Though we have provided the processed datasets in an easy-to-use format and recommend to use them directly, here we also roughly record the data downloading and clearning process to make it more transparent and reproducible. The Juptyer notebooks here provide some data visualization as well as the processing script for OmniACT. The [script](process_grounding_data.py) records the processing steps for other GUI grounding datasets.

## GUI Gounding

Here are the steps to download the raw data for GUI grounding. The processing scripts are roughly recorded in `scripts/process_grounding_data.py`.

```bash
mkdir raw_data
cd raw_data
```

### Mind2Web

```bash
mkdir mind2web
cd mind2web
wget "https://box.nju.edu.cn/f/33e203d170ab48b0b922/?dl=1" -O mind2web_images.zip
wget "https://box.nju.edu.cn/f/e30b861fa7604668821b/?dl=1" -O mind2web_annots.zip
unzip mind2web_images.zip -x "__MACOSX/*"
unzip mind2web_annots.zip -x "__MACOSX/*"
cd ..
```

### ScreenSpot

```bash
mkdir screenspot
cd screenspot
wget "https://box.nju.edu.cn/d/5b8892c1901c4dbeb715/files/?p=%2Fscreenspot_desktop.json&dl=1" -O screenspot_desktop.json
wget "https://box.nju.edu.cn/d/5b8892c1901c4dbeb715/files/?p=%2Fscreenspot_imgs.tar&dl=1" -O screenspot_imgs.tar
wget "https://box.nju.edu.cn/d/5b8892c1901c4dbeb715/files/?p=%2Fscreenspot_mobile.json&dl=1" -O screenspot_mobile.json
wget "https://box.nju.edu.cn/d/5b8892c1901c4dbeb715/files/?p=%2Fscreenspot_web.json&dl=1" -O screenspot_web.json
tar --exclude="__MACOSX" -xvf screenspot_imgs.tar
cd ..
```

### AITW

```bash
mkdir aitw
cd aitw
wget "https://box.nju.edu.cn/f/96ba5115bae24eaaa44e/?dl=1" -O aitw_images.zip
wget "https://box.nju.edu.cn/f/1245c74fc09b4565a235/?dl=1" -O aitw_annots.zip
unzip aitw_images.zip -x "__MACOSX/*"
unzip aitw_annots.zip -x "__MACOSX/*"
cd ..
```

### MoTIF

Download motif_complete.tar.gz from [here](https://drive.google.com/file/d/1_yT0QMUyogA-dS0ozBH8Q9Tn5pH9AdvE/view?usp=share_link)

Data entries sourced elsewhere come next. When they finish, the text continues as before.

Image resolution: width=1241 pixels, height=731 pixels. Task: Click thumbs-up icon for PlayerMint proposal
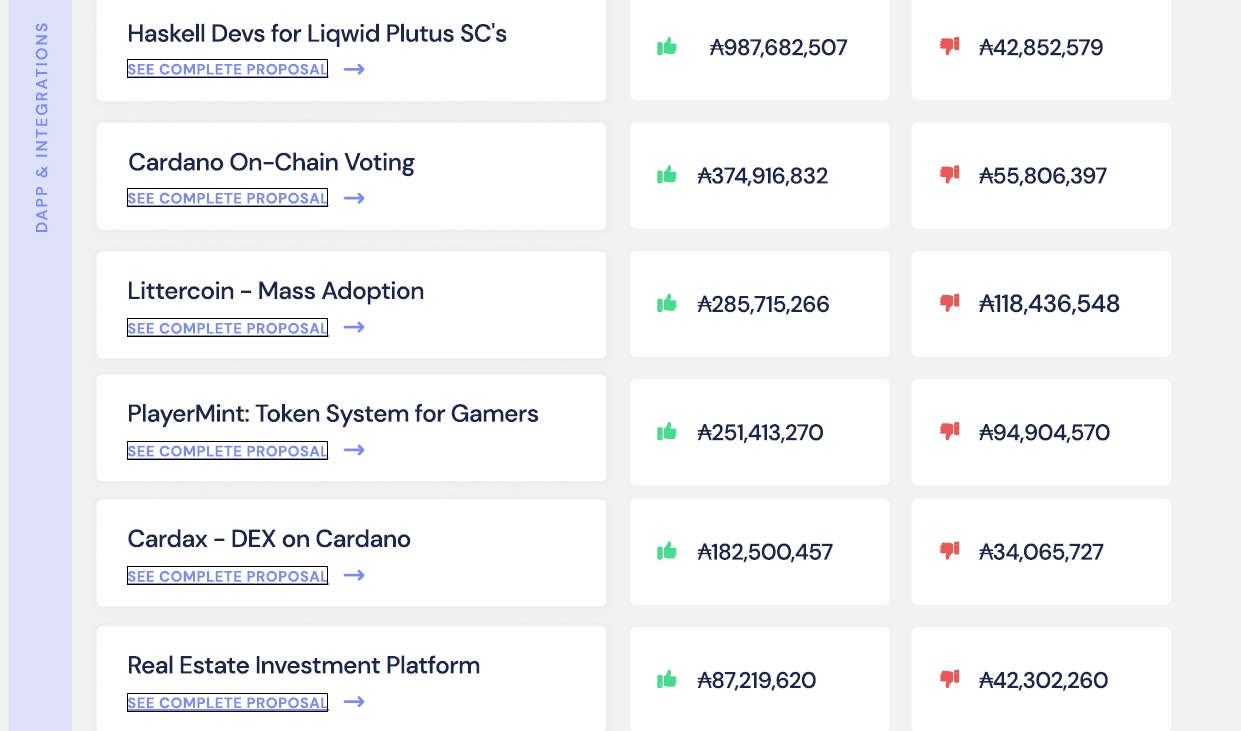point(666,432)
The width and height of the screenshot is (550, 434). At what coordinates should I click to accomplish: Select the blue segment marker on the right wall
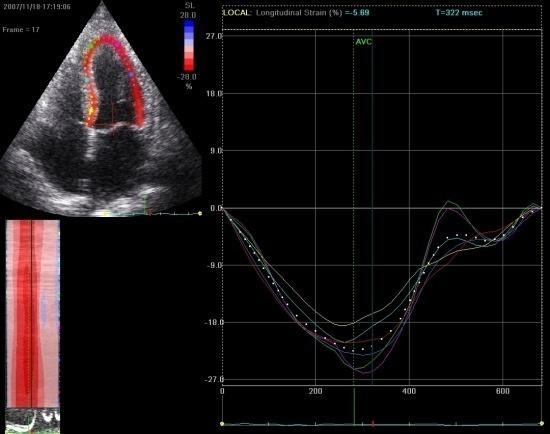tap(131, 74)
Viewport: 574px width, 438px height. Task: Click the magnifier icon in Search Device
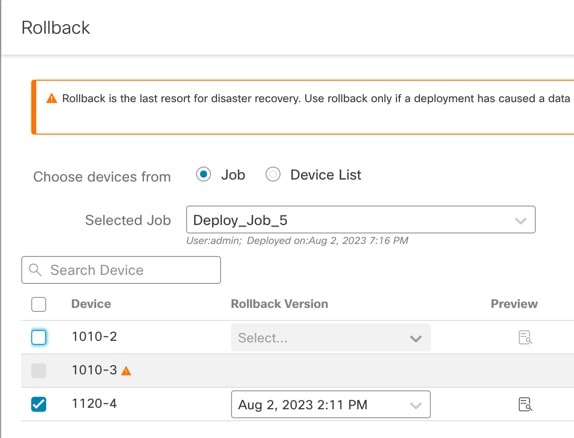point(35,270)
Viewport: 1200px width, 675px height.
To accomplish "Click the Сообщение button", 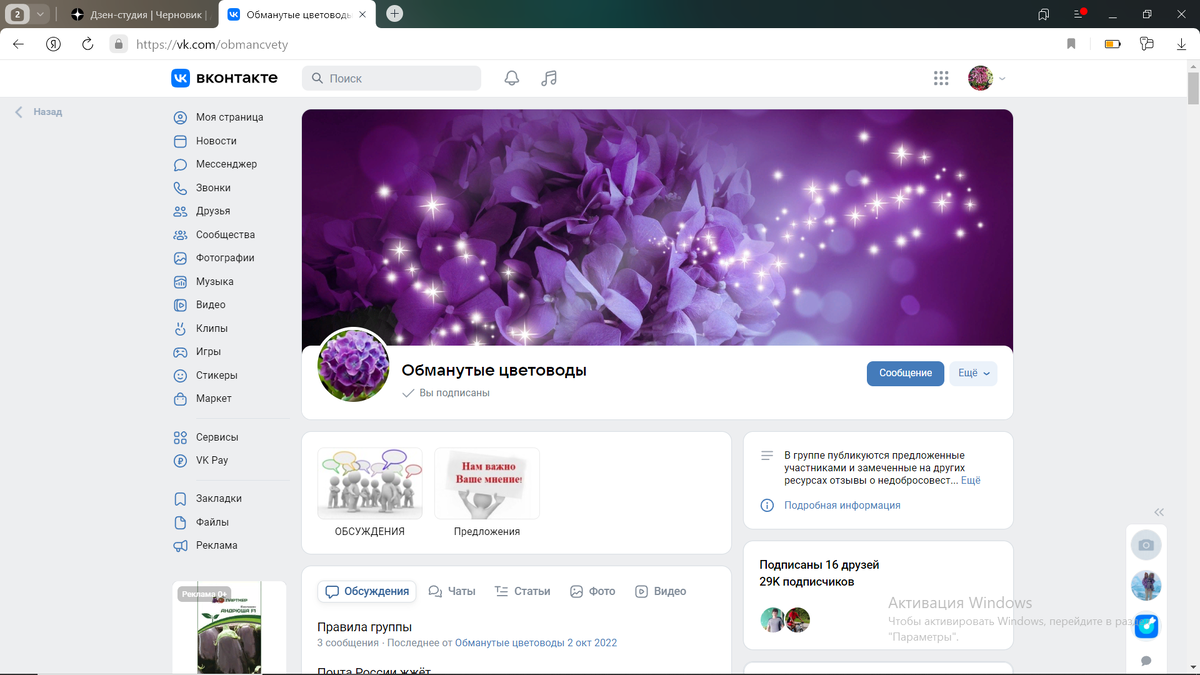I will tap(905, 372).
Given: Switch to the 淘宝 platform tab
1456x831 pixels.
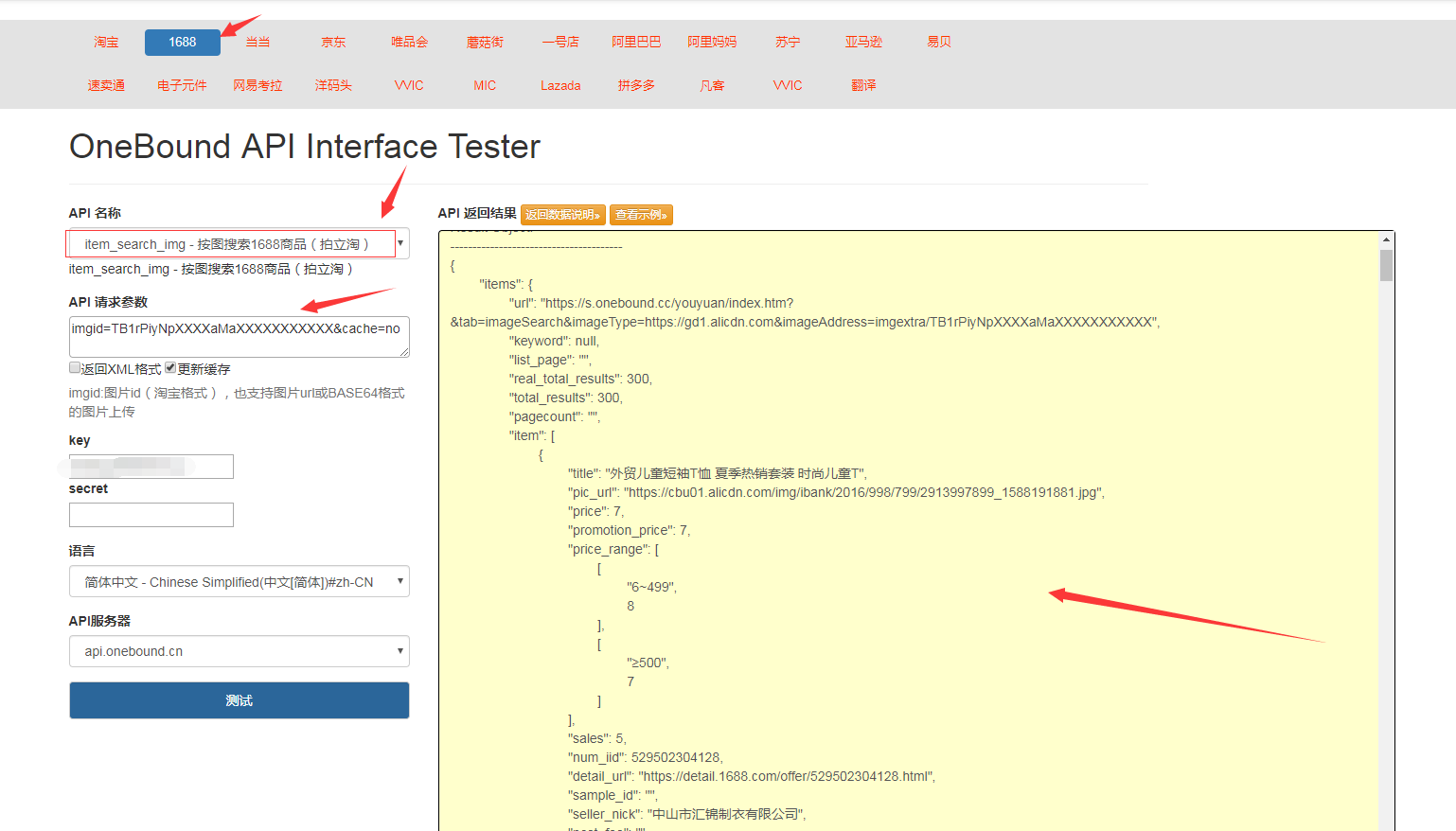Looking at the screenshot, I should pyautogui.click(x=105, y=42).

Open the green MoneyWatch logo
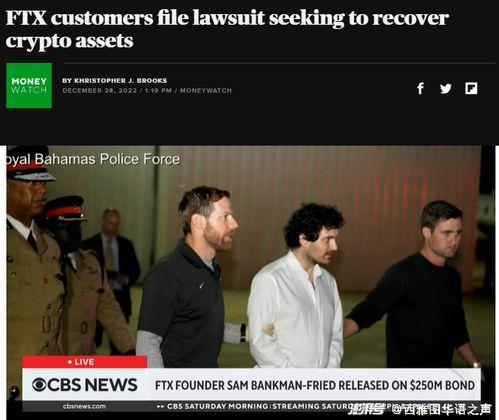click(29, 86)
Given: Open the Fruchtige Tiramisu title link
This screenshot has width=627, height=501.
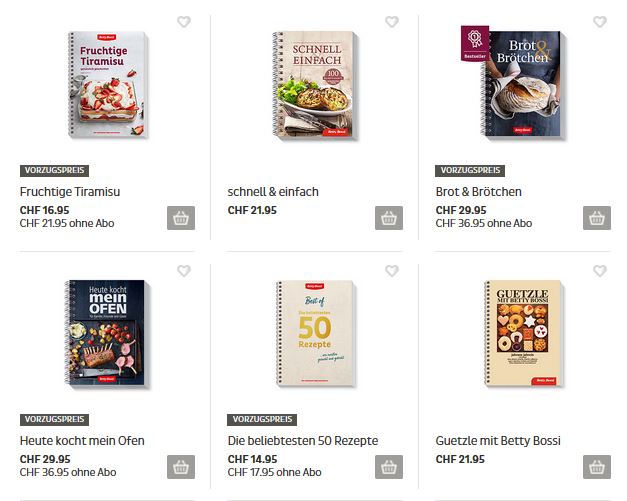Looking at the screenshot, I should coord(70,192).
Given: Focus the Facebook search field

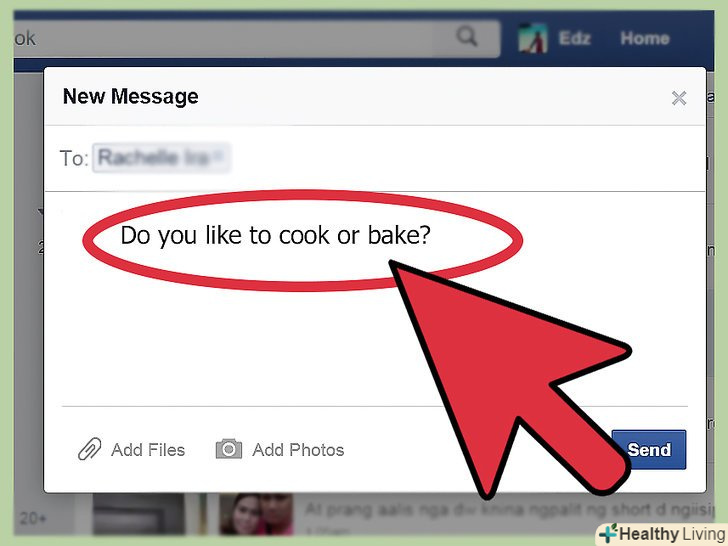Looking at the screenshot, I should coord(256,39).
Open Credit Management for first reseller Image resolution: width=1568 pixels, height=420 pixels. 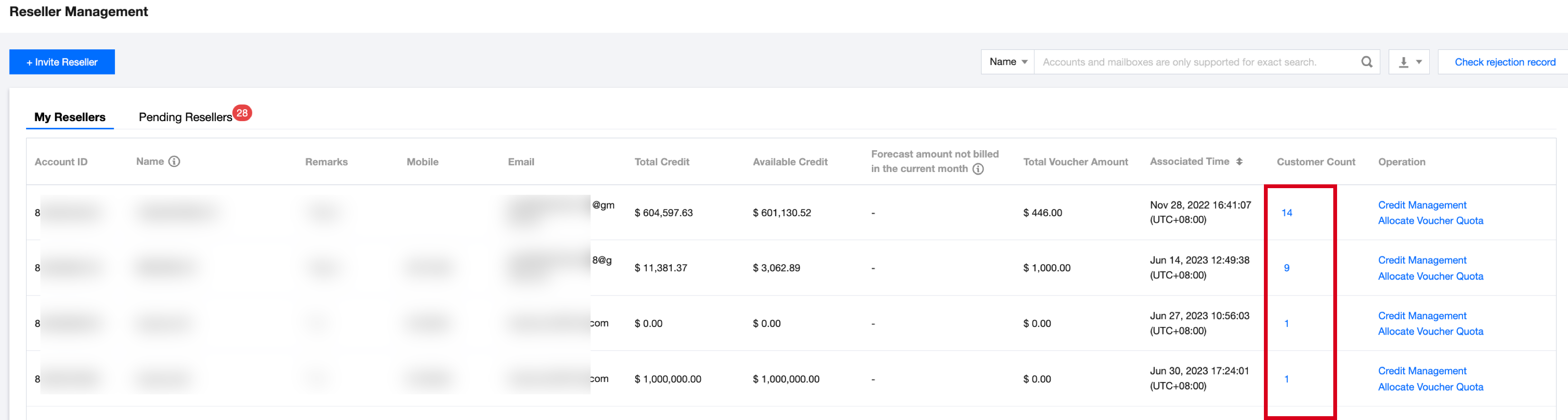[1421, 205]
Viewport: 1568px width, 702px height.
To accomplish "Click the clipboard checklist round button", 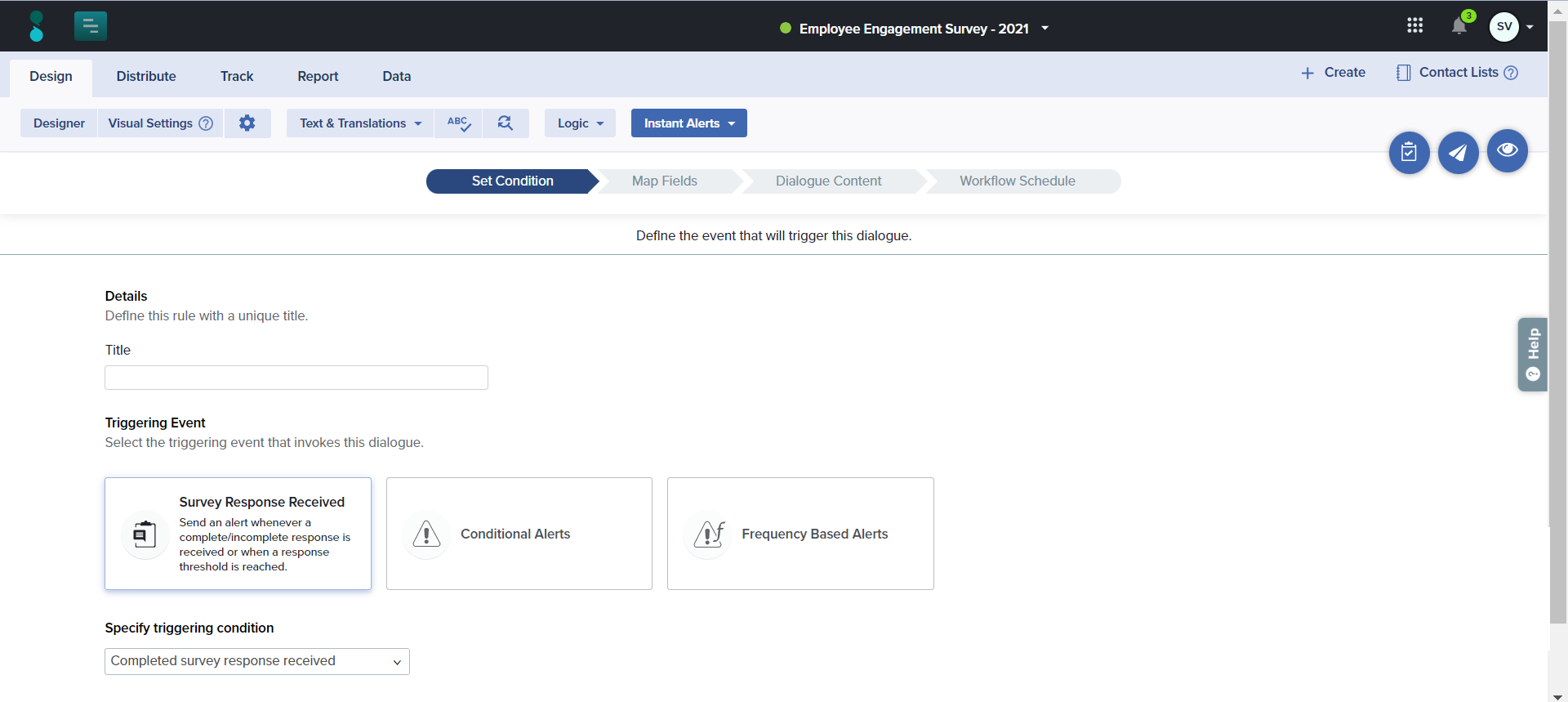I will (1409, 153).
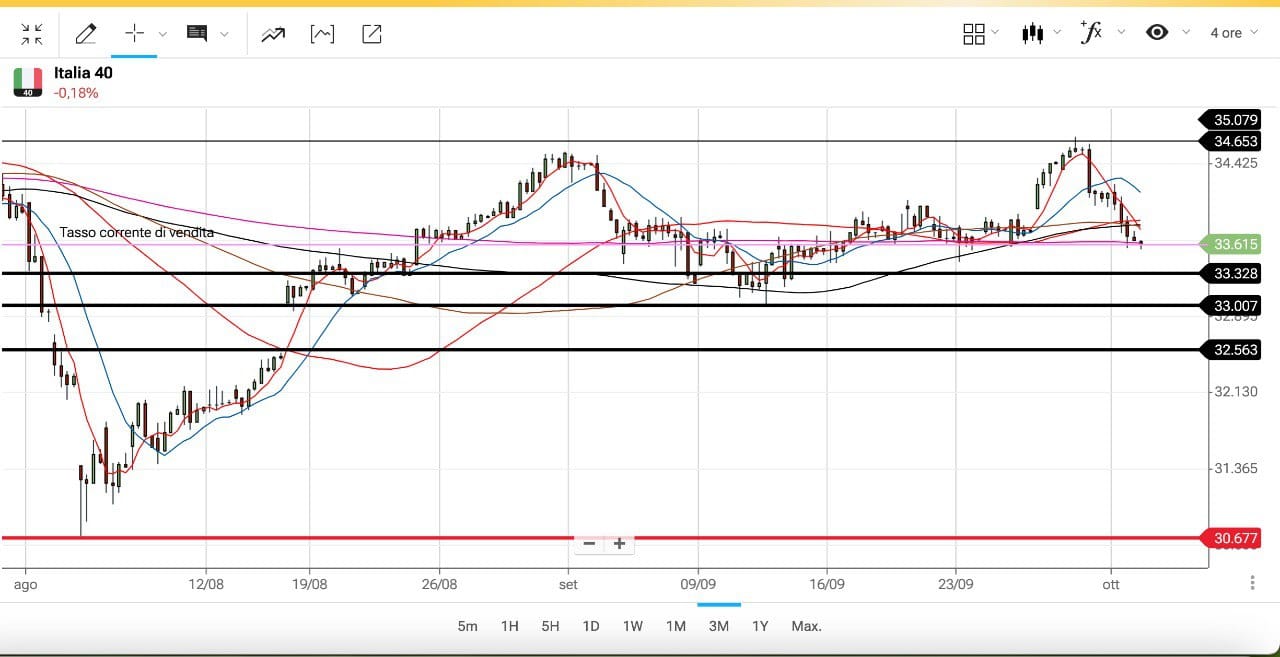Open the three-dot menu beside time axis
Viewport: 1280px width, 657px height.
pos(1252,583)
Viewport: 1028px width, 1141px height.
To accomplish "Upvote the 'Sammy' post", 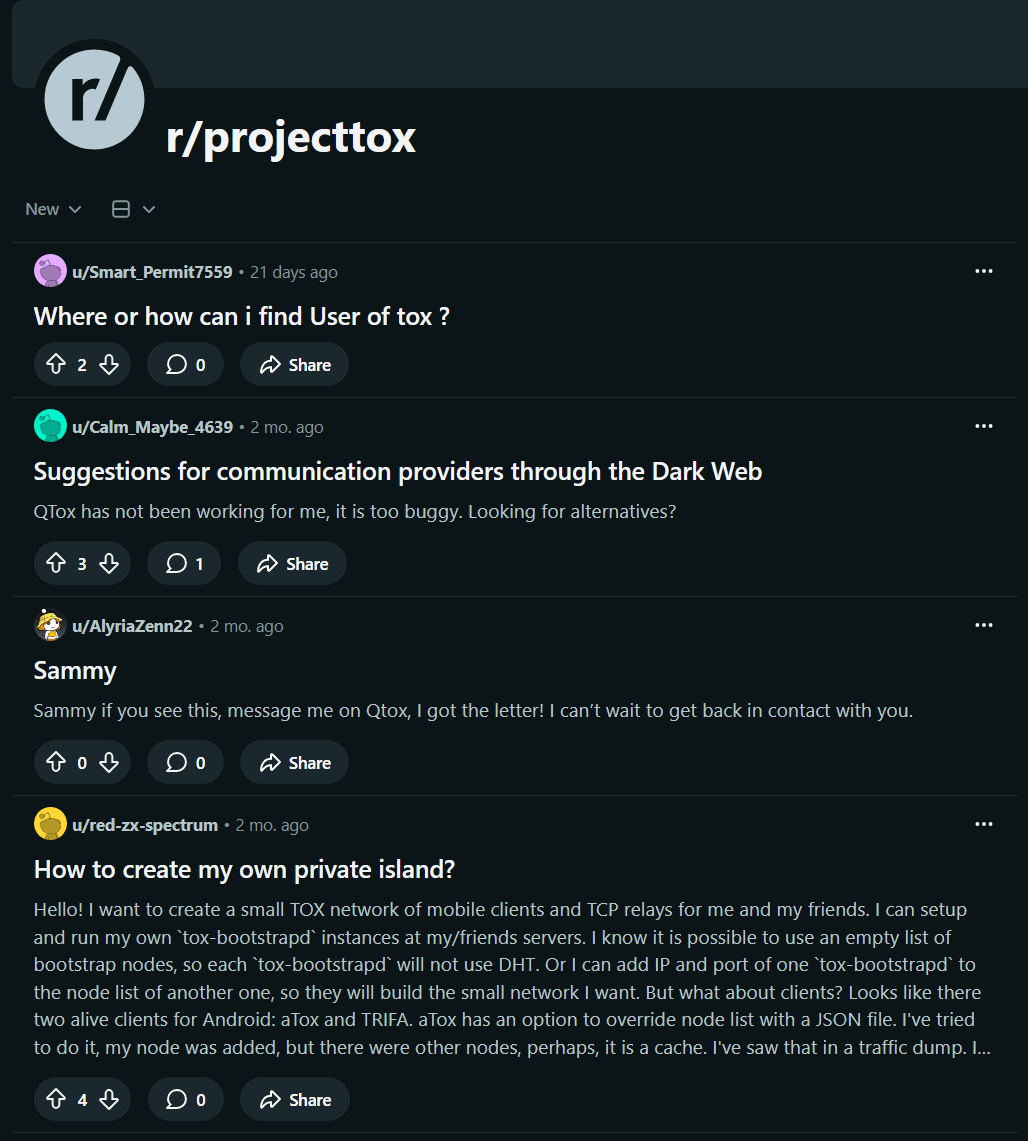I will pyautogui.click(x=56, y=763).
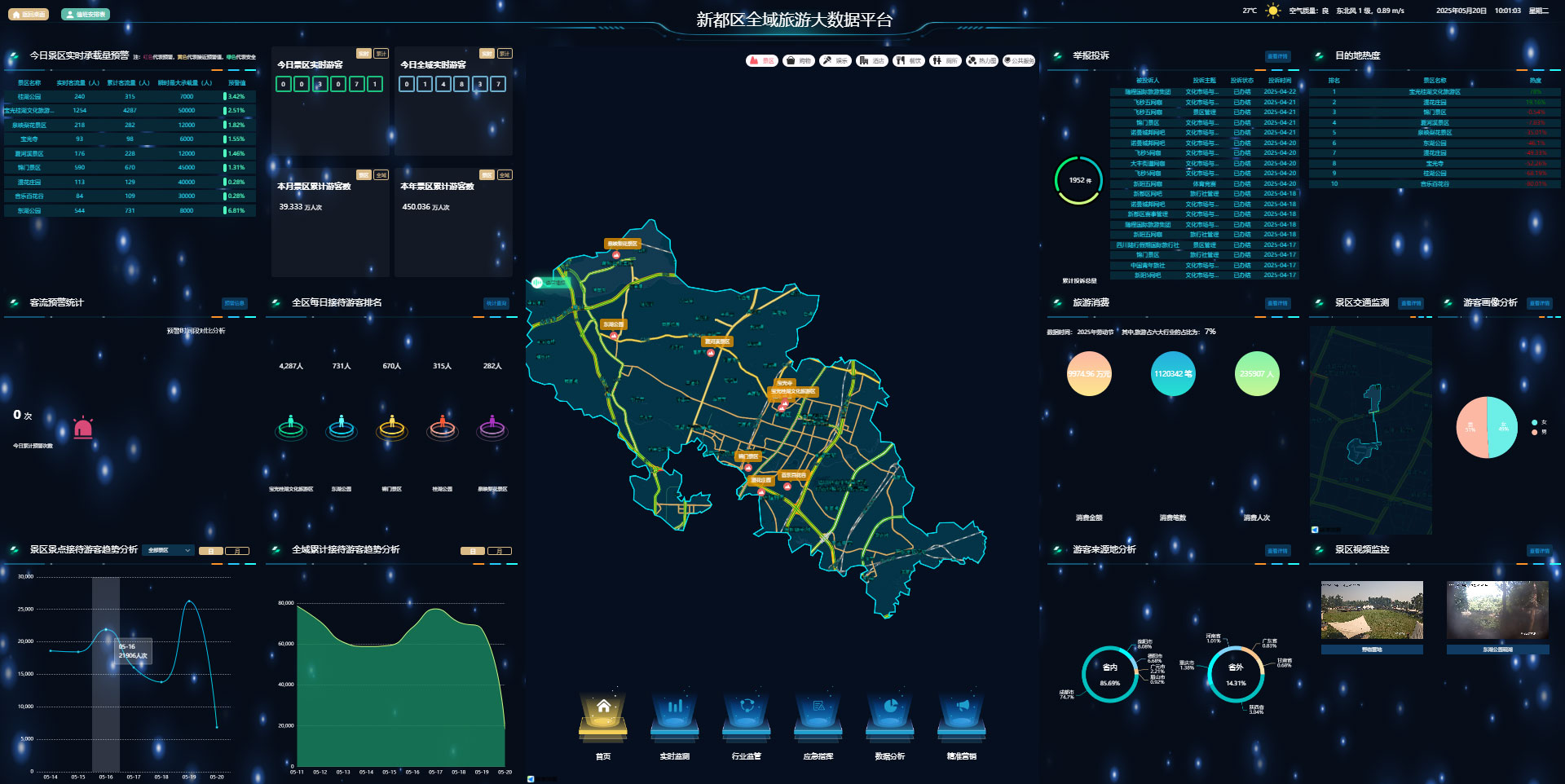Open the 数据分析 pie chart icon
1565x784 pixels.
pyautogui.click(x=890, y=714)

Download the cleaned json files from [here](https://drive.google.com/file/d/1HD0nuFqAyapxmJiWj8Xhl3LeUDPVRIgm/view)


### OmniACT

Download from huggingface. Unzip the `data.zip`. We only use the screenshots in `data/data/{desktop|web}` folder and the annotations in `data/metadata/{desktop|web}/boxes` folder.